+++ RECORDS FOR PROCESSING

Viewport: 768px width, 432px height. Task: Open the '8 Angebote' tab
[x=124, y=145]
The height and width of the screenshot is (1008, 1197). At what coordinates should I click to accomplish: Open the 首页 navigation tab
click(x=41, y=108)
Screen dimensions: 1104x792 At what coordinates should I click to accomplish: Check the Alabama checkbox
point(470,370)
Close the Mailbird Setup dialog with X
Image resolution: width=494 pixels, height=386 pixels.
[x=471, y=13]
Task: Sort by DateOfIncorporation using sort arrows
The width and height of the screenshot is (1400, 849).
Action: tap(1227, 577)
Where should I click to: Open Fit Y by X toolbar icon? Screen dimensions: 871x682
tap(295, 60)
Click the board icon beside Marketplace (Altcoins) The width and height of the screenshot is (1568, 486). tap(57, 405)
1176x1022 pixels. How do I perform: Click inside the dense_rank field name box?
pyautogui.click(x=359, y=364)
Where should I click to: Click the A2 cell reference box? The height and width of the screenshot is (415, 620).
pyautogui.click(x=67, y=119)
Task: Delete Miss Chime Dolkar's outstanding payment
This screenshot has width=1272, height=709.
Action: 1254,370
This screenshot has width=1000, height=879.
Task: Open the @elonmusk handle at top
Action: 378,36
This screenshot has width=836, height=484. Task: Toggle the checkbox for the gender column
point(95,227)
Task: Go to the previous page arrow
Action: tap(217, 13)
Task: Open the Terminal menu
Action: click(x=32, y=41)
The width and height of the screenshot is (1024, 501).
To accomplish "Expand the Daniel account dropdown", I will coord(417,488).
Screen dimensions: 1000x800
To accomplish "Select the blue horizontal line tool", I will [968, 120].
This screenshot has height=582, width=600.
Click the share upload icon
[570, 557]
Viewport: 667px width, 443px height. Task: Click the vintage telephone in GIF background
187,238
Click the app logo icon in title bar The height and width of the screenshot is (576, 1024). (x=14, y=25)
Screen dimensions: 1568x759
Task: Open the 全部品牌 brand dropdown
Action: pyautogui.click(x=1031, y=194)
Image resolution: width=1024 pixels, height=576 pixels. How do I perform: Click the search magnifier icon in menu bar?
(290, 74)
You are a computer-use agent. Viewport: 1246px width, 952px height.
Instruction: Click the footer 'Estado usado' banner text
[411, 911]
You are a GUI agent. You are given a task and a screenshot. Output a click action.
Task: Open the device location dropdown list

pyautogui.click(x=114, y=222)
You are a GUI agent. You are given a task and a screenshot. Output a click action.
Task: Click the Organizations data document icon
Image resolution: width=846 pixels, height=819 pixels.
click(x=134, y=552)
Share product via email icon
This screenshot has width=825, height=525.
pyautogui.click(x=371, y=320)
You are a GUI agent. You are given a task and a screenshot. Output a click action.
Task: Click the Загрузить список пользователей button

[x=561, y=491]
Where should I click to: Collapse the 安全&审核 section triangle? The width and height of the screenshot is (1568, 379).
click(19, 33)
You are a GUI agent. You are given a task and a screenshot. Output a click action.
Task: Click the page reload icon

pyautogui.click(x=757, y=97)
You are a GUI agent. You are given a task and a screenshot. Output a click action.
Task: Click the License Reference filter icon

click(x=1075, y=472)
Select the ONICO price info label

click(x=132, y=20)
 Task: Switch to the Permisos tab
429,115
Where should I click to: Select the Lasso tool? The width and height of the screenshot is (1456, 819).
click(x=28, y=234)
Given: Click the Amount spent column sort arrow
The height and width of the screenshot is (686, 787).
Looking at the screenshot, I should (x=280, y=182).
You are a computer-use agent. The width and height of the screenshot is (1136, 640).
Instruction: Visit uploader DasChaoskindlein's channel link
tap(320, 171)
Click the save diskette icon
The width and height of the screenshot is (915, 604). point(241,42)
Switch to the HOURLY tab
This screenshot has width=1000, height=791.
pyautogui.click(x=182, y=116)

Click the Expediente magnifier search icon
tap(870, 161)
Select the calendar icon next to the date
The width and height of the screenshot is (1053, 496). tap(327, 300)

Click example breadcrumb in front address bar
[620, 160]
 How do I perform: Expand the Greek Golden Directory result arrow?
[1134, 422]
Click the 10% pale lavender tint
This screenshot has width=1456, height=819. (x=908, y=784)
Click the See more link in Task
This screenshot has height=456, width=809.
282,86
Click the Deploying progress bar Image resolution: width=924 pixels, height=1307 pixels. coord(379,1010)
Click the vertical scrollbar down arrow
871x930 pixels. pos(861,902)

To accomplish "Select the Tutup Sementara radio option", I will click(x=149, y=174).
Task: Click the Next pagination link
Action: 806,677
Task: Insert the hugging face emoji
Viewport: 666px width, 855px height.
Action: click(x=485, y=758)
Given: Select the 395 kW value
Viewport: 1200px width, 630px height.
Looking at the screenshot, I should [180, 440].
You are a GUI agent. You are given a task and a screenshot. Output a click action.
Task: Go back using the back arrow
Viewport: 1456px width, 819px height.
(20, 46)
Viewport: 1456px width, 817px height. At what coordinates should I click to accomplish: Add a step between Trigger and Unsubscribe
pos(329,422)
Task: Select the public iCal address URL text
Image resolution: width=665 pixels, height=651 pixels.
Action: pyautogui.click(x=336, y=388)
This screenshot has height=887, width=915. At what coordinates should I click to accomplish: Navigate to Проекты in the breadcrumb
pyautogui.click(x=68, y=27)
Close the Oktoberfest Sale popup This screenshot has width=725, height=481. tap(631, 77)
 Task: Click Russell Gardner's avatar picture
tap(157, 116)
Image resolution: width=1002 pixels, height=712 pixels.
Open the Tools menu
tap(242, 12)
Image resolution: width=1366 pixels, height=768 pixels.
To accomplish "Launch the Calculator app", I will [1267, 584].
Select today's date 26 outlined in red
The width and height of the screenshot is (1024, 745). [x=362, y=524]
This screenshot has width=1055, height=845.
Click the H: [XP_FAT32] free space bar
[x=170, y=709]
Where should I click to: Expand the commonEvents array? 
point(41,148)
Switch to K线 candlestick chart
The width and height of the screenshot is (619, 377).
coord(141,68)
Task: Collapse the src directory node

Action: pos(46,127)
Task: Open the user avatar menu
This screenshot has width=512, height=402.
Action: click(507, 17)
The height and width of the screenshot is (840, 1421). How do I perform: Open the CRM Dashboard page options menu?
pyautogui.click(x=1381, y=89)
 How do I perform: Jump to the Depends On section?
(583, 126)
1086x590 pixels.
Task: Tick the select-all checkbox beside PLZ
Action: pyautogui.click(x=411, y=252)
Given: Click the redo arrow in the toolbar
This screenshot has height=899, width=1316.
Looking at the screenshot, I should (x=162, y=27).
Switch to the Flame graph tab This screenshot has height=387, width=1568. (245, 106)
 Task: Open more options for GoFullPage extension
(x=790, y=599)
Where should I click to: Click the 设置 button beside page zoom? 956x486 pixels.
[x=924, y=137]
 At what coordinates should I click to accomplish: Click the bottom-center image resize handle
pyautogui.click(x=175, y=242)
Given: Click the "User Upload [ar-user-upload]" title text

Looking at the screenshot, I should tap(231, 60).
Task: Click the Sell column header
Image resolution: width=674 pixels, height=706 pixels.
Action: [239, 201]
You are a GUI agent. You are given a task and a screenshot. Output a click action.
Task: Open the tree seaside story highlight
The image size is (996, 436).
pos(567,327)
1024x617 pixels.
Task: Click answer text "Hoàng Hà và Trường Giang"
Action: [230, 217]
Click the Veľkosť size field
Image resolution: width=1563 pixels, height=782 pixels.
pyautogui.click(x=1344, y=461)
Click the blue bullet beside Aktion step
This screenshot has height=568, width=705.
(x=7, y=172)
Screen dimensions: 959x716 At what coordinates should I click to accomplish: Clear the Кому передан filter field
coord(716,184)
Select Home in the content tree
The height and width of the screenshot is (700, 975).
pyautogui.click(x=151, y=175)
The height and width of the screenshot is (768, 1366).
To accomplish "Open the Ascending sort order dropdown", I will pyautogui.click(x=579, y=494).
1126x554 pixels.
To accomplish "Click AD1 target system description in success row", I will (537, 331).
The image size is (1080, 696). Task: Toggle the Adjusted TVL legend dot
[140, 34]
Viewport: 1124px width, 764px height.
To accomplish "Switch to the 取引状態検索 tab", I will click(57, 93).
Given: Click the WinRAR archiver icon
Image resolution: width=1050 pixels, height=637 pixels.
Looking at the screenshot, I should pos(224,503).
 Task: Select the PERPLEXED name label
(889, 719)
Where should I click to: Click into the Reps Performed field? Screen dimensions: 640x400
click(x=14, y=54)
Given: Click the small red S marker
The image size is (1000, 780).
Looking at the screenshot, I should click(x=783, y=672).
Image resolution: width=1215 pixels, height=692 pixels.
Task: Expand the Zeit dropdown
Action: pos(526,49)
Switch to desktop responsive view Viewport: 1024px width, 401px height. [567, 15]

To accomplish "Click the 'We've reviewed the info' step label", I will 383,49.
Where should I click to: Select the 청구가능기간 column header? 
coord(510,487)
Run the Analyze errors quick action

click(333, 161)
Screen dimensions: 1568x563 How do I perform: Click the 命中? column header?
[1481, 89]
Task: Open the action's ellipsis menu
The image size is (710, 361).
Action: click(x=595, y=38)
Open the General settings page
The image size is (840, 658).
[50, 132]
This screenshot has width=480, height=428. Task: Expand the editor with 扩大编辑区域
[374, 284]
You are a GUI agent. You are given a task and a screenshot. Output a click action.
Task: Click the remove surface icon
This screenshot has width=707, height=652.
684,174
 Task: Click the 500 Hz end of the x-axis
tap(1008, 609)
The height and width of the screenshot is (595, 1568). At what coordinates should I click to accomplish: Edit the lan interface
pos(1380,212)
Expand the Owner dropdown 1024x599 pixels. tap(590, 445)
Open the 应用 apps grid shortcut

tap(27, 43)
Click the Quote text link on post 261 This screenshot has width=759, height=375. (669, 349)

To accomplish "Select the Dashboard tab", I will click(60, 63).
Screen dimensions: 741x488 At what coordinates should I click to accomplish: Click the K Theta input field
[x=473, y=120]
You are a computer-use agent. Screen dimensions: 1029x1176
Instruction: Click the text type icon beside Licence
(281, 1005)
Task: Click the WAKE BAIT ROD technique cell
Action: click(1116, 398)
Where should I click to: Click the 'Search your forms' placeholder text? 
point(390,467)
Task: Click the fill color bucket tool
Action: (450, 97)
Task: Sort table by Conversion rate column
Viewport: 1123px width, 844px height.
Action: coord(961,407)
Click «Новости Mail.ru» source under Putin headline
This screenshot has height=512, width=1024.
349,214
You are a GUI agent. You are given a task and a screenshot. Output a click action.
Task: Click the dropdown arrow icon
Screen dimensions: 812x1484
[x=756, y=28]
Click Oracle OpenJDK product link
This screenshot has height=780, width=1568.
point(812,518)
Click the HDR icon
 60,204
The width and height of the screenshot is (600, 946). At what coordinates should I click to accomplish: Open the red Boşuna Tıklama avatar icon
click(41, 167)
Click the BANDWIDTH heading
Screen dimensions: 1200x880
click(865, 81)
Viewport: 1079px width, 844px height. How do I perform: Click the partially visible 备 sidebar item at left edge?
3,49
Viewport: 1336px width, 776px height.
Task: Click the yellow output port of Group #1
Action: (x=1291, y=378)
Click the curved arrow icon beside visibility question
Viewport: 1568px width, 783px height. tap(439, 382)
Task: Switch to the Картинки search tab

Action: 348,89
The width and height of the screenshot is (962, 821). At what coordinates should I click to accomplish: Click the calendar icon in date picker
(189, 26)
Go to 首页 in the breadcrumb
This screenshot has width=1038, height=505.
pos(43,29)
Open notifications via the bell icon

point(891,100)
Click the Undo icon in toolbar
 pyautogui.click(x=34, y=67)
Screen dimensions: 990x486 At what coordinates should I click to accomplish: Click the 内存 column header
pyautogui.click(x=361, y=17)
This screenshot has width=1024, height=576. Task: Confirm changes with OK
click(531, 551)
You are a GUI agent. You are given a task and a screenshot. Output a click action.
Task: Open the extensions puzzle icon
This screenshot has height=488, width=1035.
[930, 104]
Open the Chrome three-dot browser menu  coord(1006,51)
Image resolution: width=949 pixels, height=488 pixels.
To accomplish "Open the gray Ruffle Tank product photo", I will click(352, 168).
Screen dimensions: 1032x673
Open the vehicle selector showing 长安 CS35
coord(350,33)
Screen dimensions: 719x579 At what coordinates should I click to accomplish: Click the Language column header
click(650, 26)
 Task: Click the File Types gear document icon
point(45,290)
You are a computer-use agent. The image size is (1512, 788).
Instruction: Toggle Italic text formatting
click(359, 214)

++++++

TASK DESCRIPTION
Could you retype exactly the lines above, starting at the line that contains "This screenshot has height=899, width=1316." and ending at the line that contains "1126x554 pixels.", and nothing more?

WRITTEN REPLY
This screenshot has height=899, width=1316.
Looking at the screenshot, I should (x=162, y=27).
Switch to the Flame graph tab This screenshot has height=387, width=1568. (245, 106)
 Task: Open more options for GoFullPage extension
(x=790, y=599)
Where should I click to: Click the 设置 button beside page zoom? 956x486 pixels.
[x=924, y=137]
 At what coordinates should I click to accomplish: Click the bottom-center image resize handle
pyautogui.click(x=175, y=242)
Given: Click the "User Upload [ar-user-upload]" title text

Looking at the screenshot, I should tap(231, 60).
Task: Click the Sell column header
Image resolution: width=674 pixels, height=706 pixels.
Action: [239, 201]
You are a GUI agent. You are given a task and a screenshot. Output a click action.
Task: Open the tree seaside story highlight
The image size is (996, 436).
pos(567,327)
1024x617 pixels.
Task: Click answer text "Hoàng Hà và Trường Giang"
Action: [230, 217]
Click the Veľkosť size field
Image resolution: width=1563 pixels, height=782 pixels.
pyautogui.click(x=1344, y=461)
Click the blue bullet beside Aktion step
This screenshot has height=568, width=705.
(x=7, y=172)
Screen dimensions: 959x716 At what coordinates should I click to accomplish: Clear the Кому передан filter field
coord(716,184)
Select Home in the content tree
The height and width of the screenshot is (700, 975).
pyautogui.click(x=151, y=175)
The height and width of the screenshot is (768, 1366).
To accomplish "Open the Ascending sort order dropdown", I will pyautogui.click(x=579, y=494).
1126x554 pixels.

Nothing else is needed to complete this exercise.